• _Entries supplied_:
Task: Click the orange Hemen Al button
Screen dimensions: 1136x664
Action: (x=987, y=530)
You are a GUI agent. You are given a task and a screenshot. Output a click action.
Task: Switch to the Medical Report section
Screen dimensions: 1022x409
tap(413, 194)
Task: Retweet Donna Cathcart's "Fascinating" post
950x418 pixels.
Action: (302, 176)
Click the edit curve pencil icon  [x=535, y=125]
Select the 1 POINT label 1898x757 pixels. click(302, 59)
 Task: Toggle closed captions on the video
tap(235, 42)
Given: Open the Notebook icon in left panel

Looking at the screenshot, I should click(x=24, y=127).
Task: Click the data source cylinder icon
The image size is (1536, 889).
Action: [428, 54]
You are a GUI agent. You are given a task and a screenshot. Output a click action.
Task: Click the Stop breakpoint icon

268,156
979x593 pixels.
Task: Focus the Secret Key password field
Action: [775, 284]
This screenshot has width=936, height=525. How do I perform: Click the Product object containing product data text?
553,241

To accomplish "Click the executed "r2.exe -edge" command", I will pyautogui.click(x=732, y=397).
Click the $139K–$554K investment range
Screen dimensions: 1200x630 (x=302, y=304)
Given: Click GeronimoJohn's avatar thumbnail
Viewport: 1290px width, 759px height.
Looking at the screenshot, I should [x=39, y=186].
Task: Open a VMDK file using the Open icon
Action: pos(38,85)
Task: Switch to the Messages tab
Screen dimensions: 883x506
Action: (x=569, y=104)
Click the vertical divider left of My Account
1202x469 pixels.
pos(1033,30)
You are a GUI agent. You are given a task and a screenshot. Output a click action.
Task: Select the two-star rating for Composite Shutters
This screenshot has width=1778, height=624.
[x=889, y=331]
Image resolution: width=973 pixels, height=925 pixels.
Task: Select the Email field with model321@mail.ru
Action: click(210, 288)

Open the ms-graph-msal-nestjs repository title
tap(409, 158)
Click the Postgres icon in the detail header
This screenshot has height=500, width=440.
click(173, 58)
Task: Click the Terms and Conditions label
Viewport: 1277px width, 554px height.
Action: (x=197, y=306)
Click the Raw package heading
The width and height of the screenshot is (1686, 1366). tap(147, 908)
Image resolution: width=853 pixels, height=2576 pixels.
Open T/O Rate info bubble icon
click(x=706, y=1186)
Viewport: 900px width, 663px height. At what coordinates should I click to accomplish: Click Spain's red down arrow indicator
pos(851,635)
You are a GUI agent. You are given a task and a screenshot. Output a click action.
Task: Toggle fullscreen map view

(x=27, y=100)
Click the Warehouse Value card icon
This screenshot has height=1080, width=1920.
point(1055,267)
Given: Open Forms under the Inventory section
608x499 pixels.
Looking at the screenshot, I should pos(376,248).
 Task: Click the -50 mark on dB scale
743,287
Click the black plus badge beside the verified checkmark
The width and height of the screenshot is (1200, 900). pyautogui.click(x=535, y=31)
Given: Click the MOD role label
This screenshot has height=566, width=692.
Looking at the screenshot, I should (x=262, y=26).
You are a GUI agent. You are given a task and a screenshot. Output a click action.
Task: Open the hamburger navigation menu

• _Problem description_: For the material above, reproduce exactly the lines from the line with "Viewport: 1277px width, 554px height." to the line with "Given: Open Forms under the Inventory section", inclusive, and exclude all others.

• _Output below_:
Viewport: 1277px width, 554px height.
Action: (x=197, y=306)
Click the Raw package heading
The width and height of the screenshot is (1686, 1366). tap(147, 908)
Image resolution: width=853 pixels, height=2576 pixels.
Open T/O Rate info bubble icon
click(x=706, y=1186)
Viewport: 900px width, 663px height. At what coordinates should I click to accomplish: Click Spain's red down arrow indicator
pos(851,635)
You are a GUI agent. You are given a task and a screenshot. Output a click action.
Task: Toggle fullscreen map view

(x=27, y=100)
Click the Warehouse Value card icon
This screenshot has height=1080, width=1920.
point(1055,267)
Given: Open Forms under the Inventory section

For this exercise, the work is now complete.